* WORK TO BE COMPLETED *
Your answer must be the lines from the one holding "Given: Open the PPT tool in bottom toolbar" through the final line of the entries below, copied exactly, with no pictures.
*** INFORMATION PROVIDED Section Begins ***
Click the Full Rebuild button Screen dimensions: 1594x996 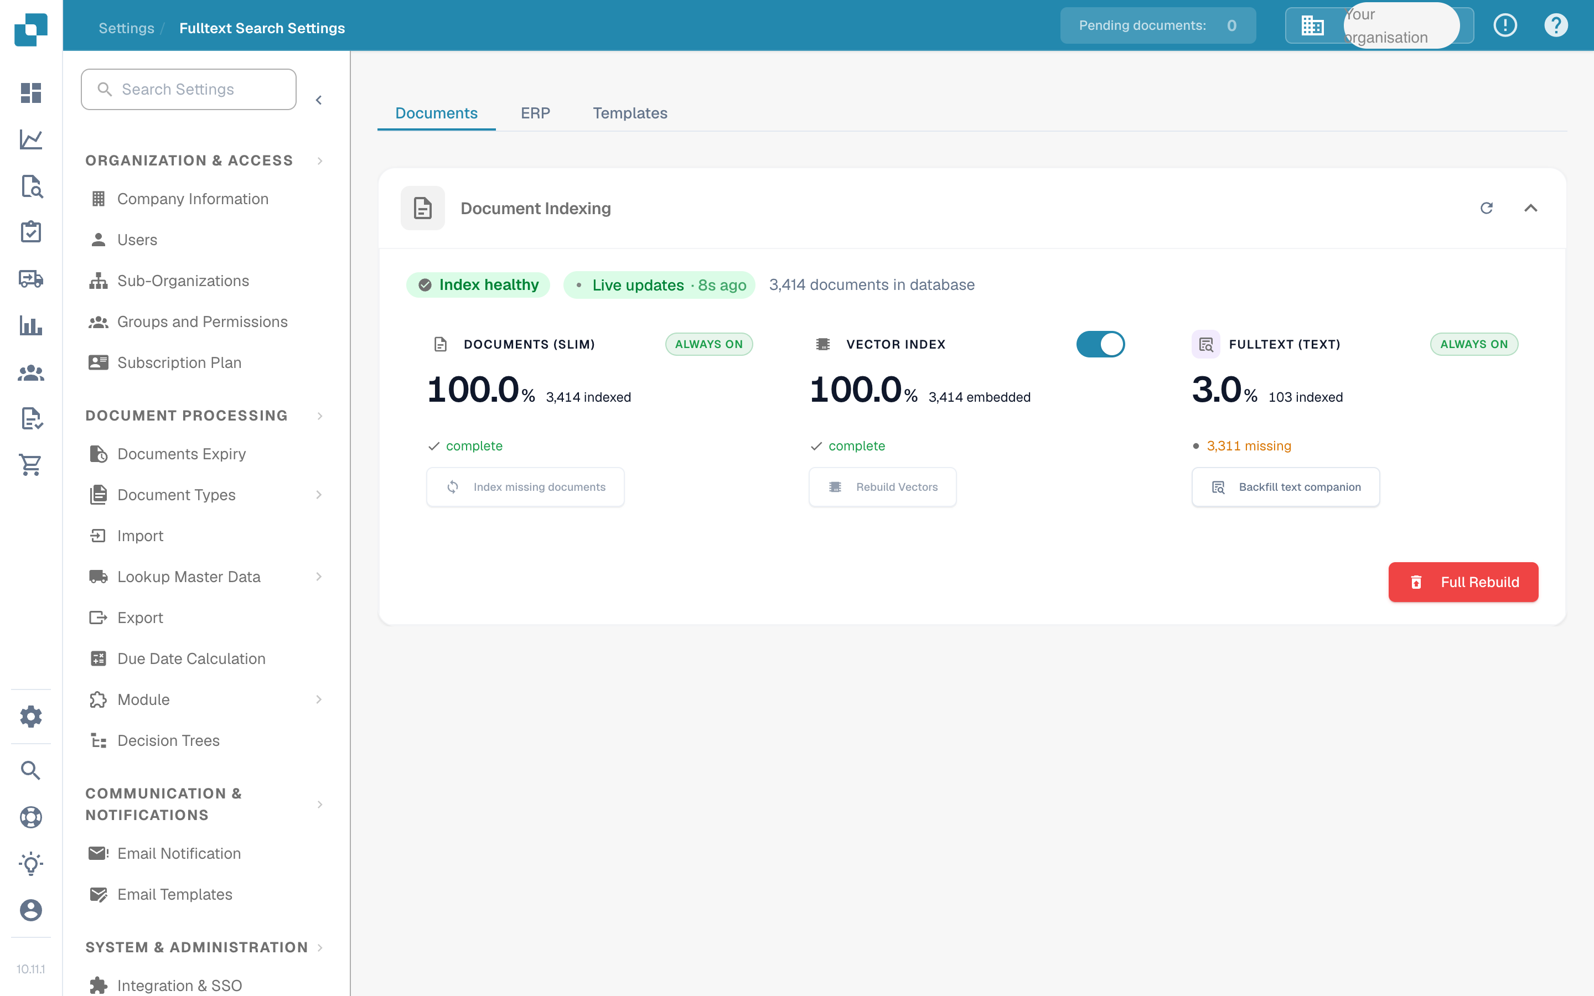(x=1463, y=582)
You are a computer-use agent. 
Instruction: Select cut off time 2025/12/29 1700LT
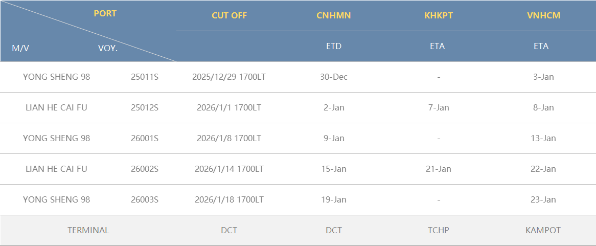(229, 77)
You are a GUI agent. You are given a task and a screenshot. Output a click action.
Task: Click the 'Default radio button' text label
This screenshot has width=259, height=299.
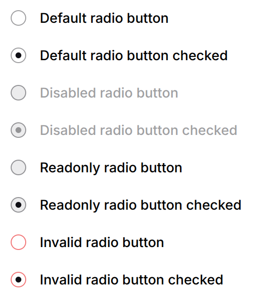(x=104, y=18)
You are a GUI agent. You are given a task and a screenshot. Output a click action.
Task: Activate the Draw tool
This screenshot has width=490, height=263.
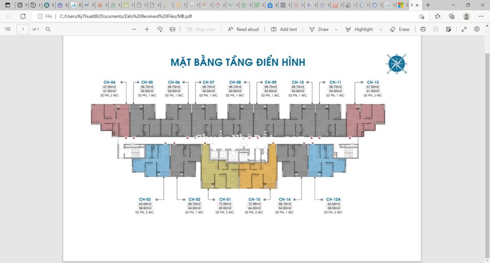tap(319, 30)
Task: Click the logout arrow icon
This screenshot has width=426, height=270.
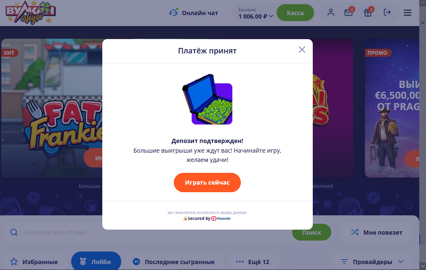Action: click(387, 12)
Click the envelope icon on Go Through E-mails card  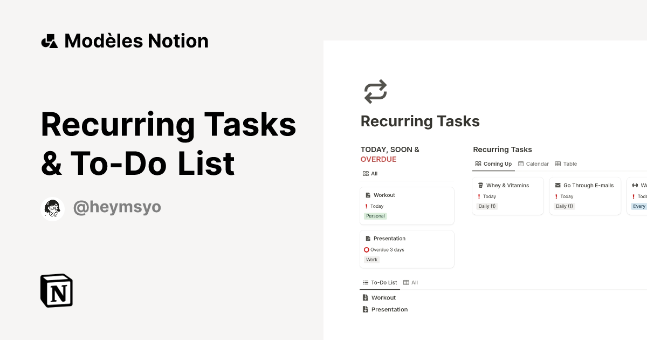point(557,185)
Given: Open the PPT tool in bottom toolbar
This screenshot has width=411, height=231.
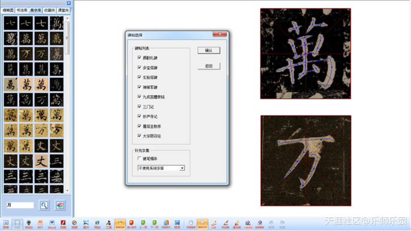Looking at the screenshot, I should [40, 222].
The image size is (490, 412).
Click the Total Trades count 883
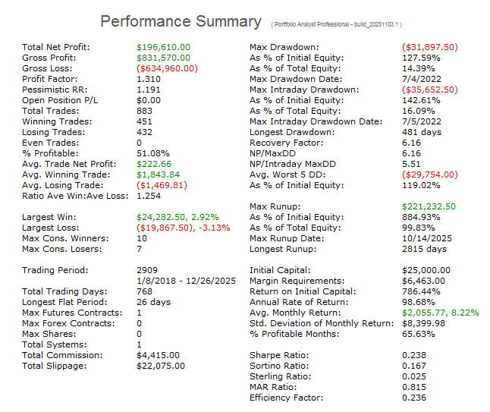click(145, 110)
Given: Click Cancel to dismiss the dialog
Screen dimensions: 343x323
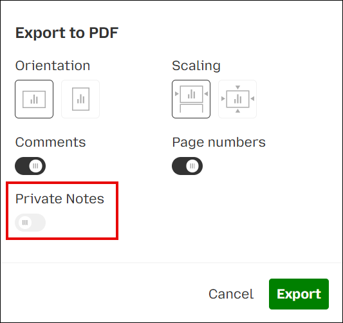Looking at the screenshot, I should 231,294.
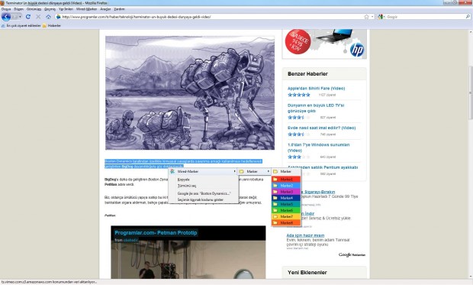
Task: Click the Google search engine icon
Action: tap(381, 17)
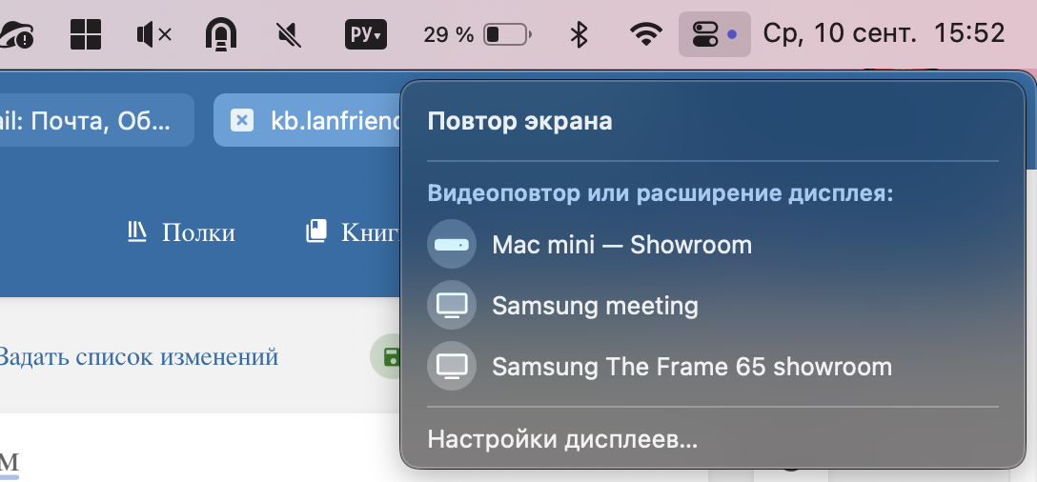This screenshot has height=482, width=1037.
Task: Choose Настройки дисплеев… from the popup
Action: tap(562, 439)
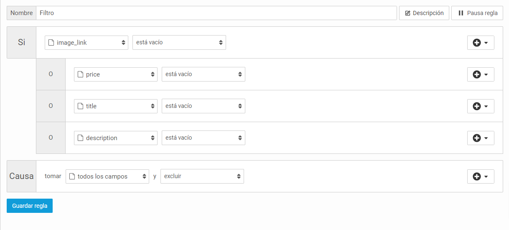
*** INFORMATION PROVIDED Section Ends ***
* WRITTEN RESPONSE *
Given: Open the PPT tool in bottom toolbar
This screenshot has width=411, height=231.
Looking at the screenshot, I should [40, 222].
The image size is (490, 412).
Click the Total Trades count 883
click(145, 110)
Given: Click Cancel to dismiss the dialog
Screen dimensions: 343x323
Looking at the screenshot, I should 231,294.
Task: Click the Google search engine icon
Action: tap(381, 17)
This screenshot has height=482, width=1037.
Task: Choose Настройки дисплеев… from the popup
Action: tap(562, 439)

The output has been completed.